[Ach] bettercrypto.org cert blocked in chrome 56

sivmu sivmu at web.de
Wed Nov 30 21:57:34 CET 2016

Am 30.11.2016 um 01:11 schrieb Alice Wonder:
> On 11/29/2016 12:41 PM, sivmu wrote:
>> Am 29.11.2016 um 11:46 schrieb Alice Wonder:
>>>> ...
>>>> DANE has its onw drawbacks, and also provides only an alternative cert
>>>> autority system (the DNS root) which has the same or at least simular
>>>> problems the the existing one. It provides additional security yes, but
>>>> it is not nearlz as resistant to elaborated attacks then HPKP.
>>>> Expeciallz government level adversaries only need very little effort to
>>>> break the common ssl cert system and the DNS cert system, while they
>>>> won't be able to break HPKP because it lacks the central autorieties.
>>> With DNSSEC you don't have to rely upon the ICANN root. You can have
>>> your DS records signed by alternate, and for the few TLDs that don't yet
>>> support DNSSEC an alternate root is the only way.
>>> At some point I will be encouraging the EFF to provide such a service,
>>> so that people who use DNSSEC can submit their DS records both to their
>>> TLD and to EFF so that DNSSEC clients can check both.
>>> That way to compromise a TLSA record, the attacker would have to access
>>> to both the signing key from the TLD and from the EFF.
>>> The EFF could use the existing let's encrypt infrastructure to validate
>>> a domain owner before signing DS records submitted to them.
>>>> A simular solution will be available for smtp soon as well.
>>> It already exists with DANE and is in use on several large e-mail
>>> services (e.g. Comcast here in the United States) - though I think other
>>> than custom code, Postfix is the only MTA that supports it.
>> HPKP and its equivalent for smtp is not the same as DANE.
>> DANE requires a lage set of dependencies, a gigantic infrastructure and
>> a still largely central administration of root keys.
>> HPKP on the other hand is simple and small.
> DANE doesn't require a gigantic infrastructure. Your domain has a KSK
> (key signing key) that YOU have access to, and that key is where the DS
> record comes from that gets signed by an upstream (typically the Top
> Level Domain but it doesn't have to be)
> Your DNS is then only vulnerable if a hacker either gets your private
> signing key, or creates a new signing key for your domain and tricks the
> TLD (or alternate signing root if you are using one) to sign the DS
> record for their signing key.
> Creating a new signing key for your domain and getting it signed by the
> upstream is a very visible action and can be mitigated by using a second
> infrastructure in addition to ICANN such as the hypothetical EFF
> infrastructure I mentioned. That would require the fraudulent DS record
> be signed by two hierarchies.
Lets play this out: "Hi, I'm Mr. Smith from (put three letter agency
here) and I demand that the provided certificated for man in the middle
operations are to be installed by you Mr. provider guy, by you Mr. DNS
root key administrator and by you EFF people. If anyone objects you will
be sentenced to many years of prison due to endangering national security"
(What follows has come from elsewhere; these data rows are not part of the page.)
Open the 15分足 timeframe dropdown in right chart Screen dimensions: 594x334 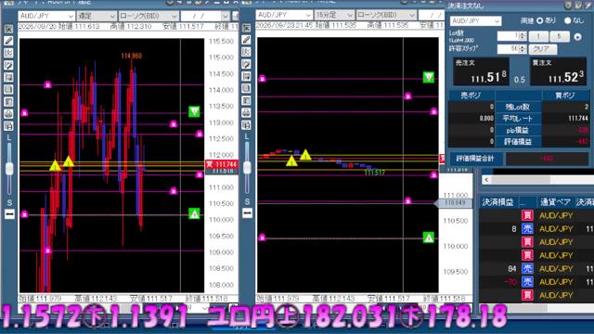tap(334, 15)
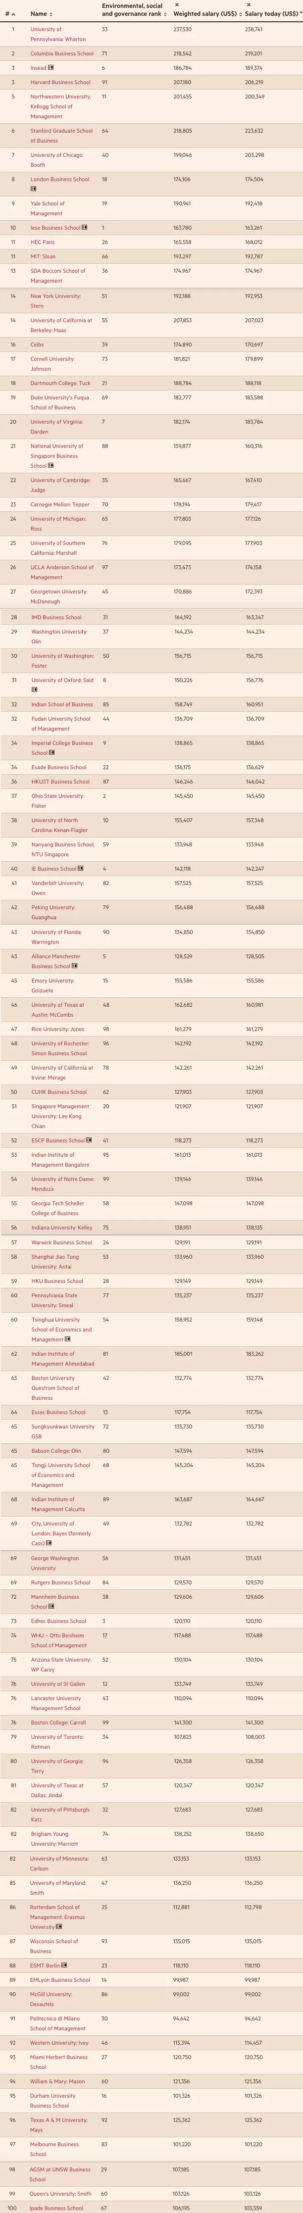Click the badge icon next to IE Business School

point(82,869)
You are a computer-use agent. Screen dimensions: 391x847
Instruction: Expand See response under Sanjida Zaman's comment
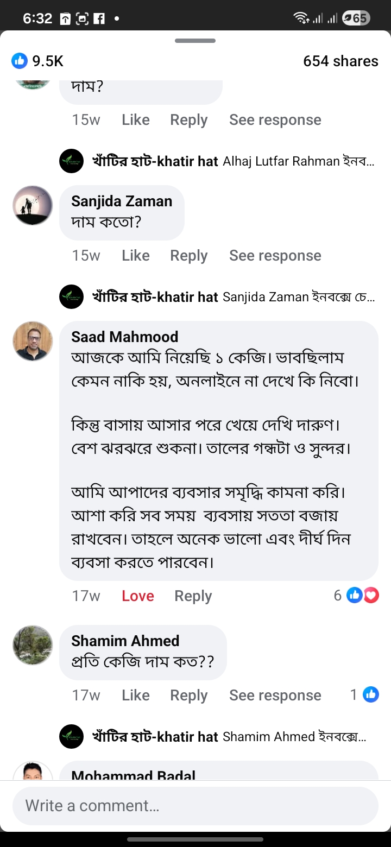point(275,255)
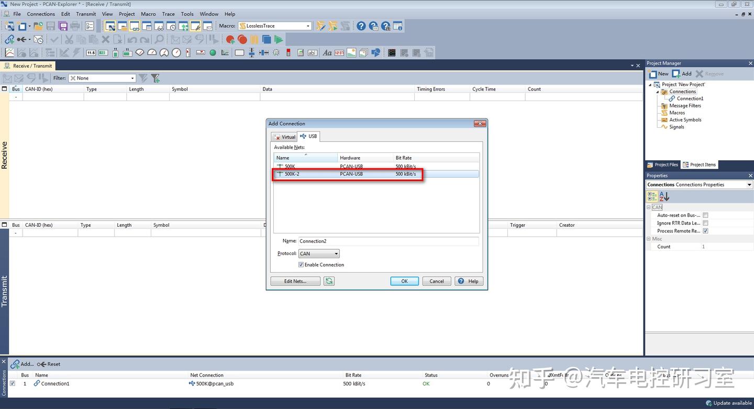Click the Edit Nets button

[x=295, y=281]
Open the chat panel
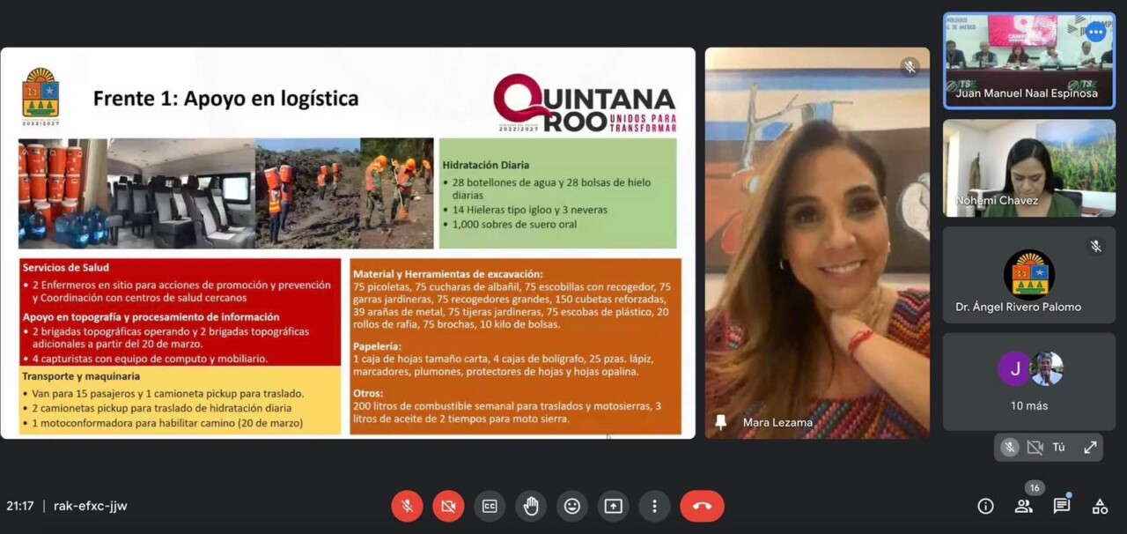The width and height of the screenshot is (1127, 534). (x=1062, y=506)
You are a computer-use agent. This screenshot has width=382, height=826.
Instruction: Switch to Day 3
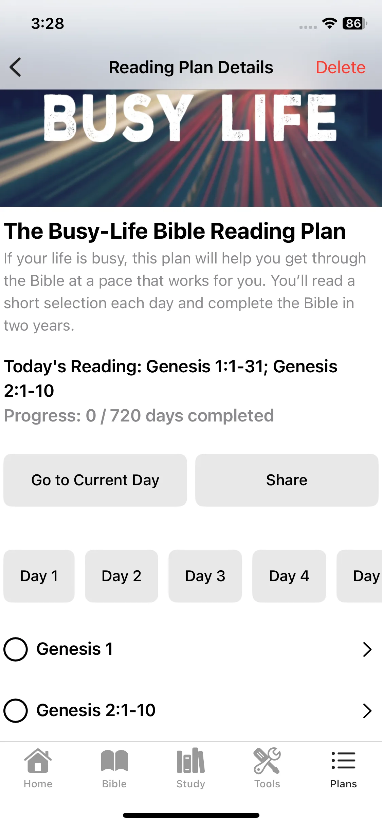(x=205, y=576)
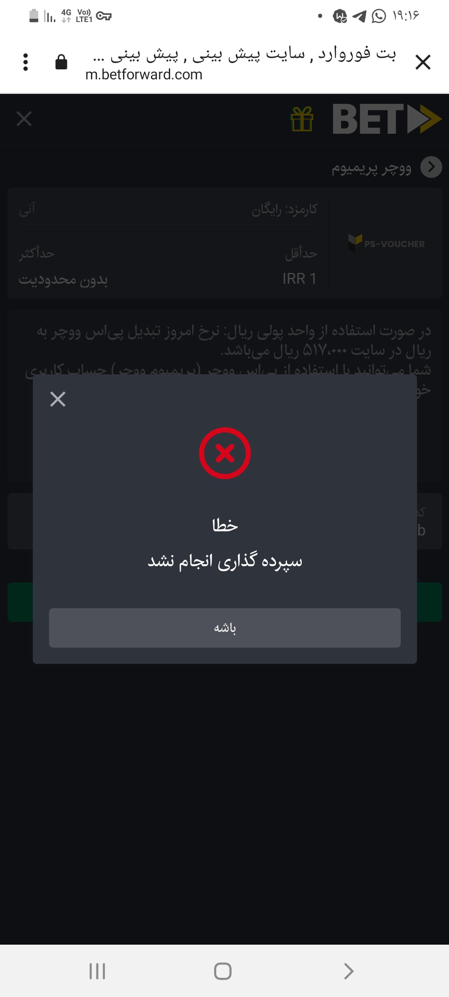Select the PS-VOUCHER payment logo
This screenshot has width=449, height=997.
click(x=387, y=243)
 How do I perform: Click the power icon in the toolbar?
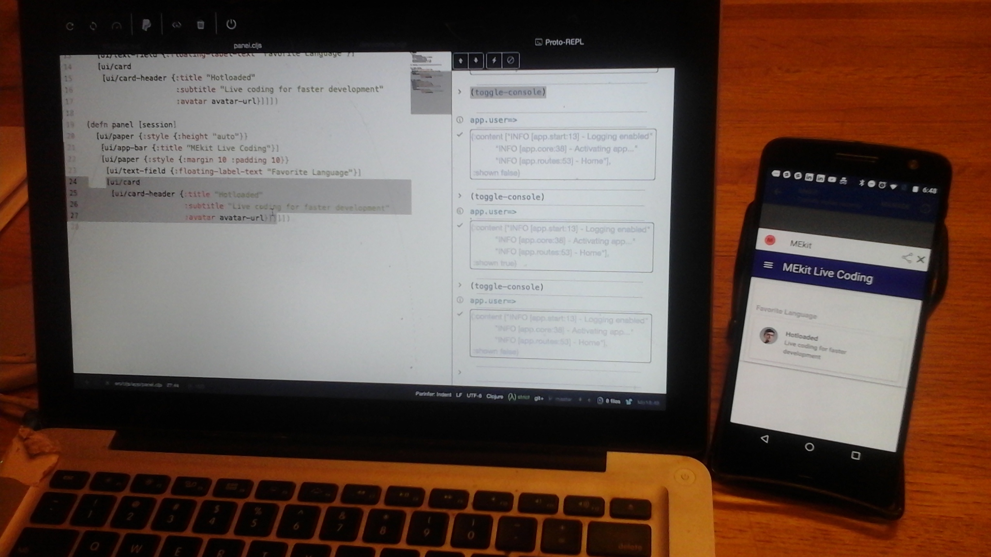click(231, 25)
We already know this card is being played even for minor cases and there
is no reason to believe it's not a valid scenario.
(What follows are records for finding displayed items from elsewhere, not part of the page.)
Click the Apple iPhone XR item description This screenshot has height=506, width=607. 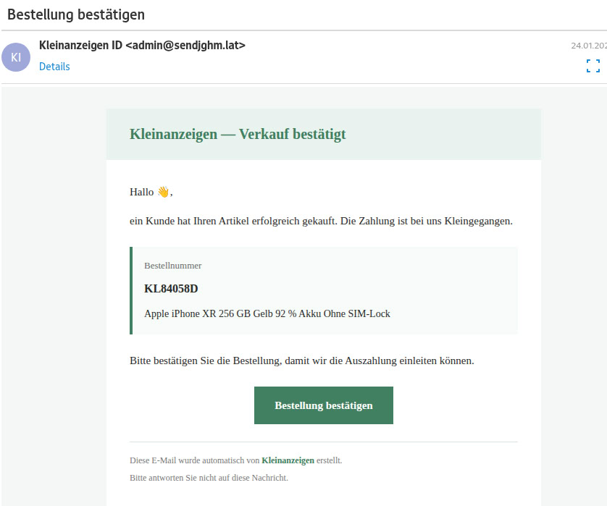click(x=267, y=313)
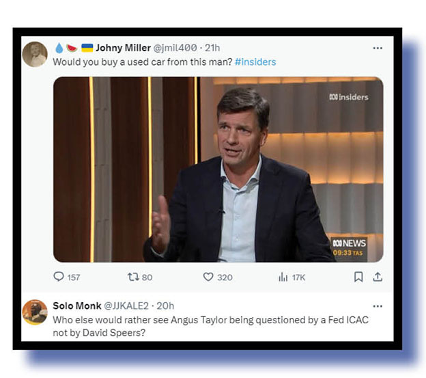
Task: Open the @JJKALE2 handle
Action: point(126,306)

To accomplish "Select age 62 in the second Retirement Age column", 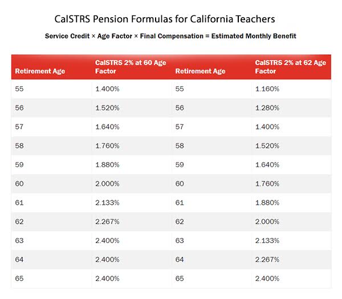I will click(x=180, y=221).
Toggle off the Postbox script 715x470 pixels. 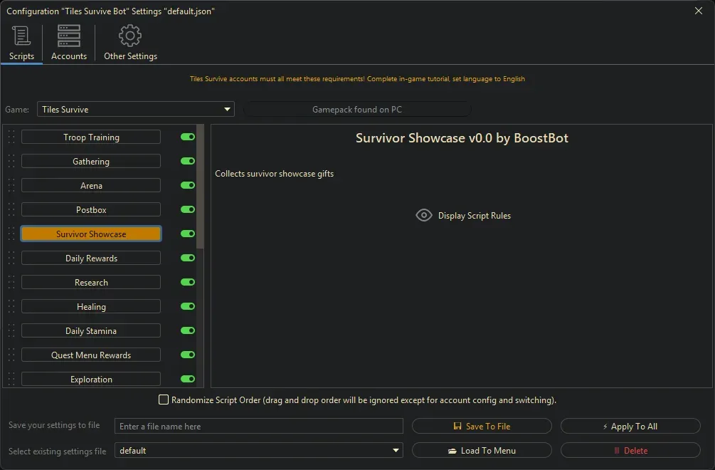188,210
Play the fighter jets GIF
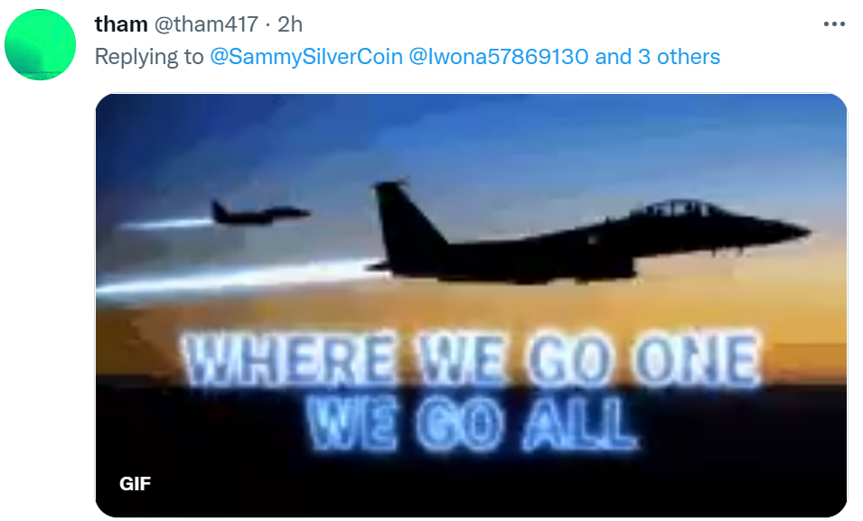Viewport: 863px width, 521px height. click(x=471, y=305)
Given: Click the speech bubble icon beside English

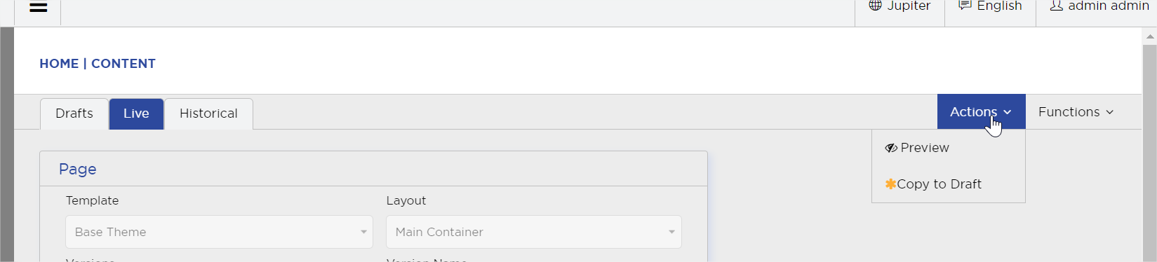Looking at the screenshot, I should click(x=965, y=6).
And DANE will do absolutely nothing to protect against it nor will any
other security mechanism that relies on central authorities.

>> The difference in attack surface of these two technoogies is like
>> comparing the complexity of a nail to that of a plane.
> Your analogy fails.
> HPKP and TLSA do the exact same thing. They provide a mechanism by which
> the client the validate the fingerprint of the certificate.
> HPKP does so in a very insecure way that can leave your site bricked for
> many users for a long period of time and makes it difficult to respond
> to situations where you must change both your primary and backup keys in
> a short period of time (such as firing a system admin who had access to
> both).
> TLSA doesn't have those design flaws and is Validate On Every Use
> opposed to Blind Trust On First Use.
> Blind Trust On First Use doesn't work well with server to server
> communication because now all your scripts that fetch resources from
> other resources have to create their own cache of keypins they trusted
> or else they are just Blind Trust On Every Use.
> With Validate On Every Use your server to server communication scripts
> can validate on every use and the blind trust issue doesn't exist.
> HPKP is just conceptually broken, it was not very well thought out.

Terje Elde has got it right. The issues HPKP has is there whether you
use it or not.

However there is an easy way to avoid it and this should probably in the
guide as well: when pinning your certificates you can include one whose
coresponding key is not on the machine but acts as the backup key, maybe
even offline.

Do not misunderstand me here. I like DANE just as well as HPKP but both
technologies serve somewhat different purposes. The work and fail at
different levels and using both will increase security significantly
while covering each other attack vectors.

I think that both DANE as well as HPKP should be advertised while
documenting thier shortcomings and workarounds.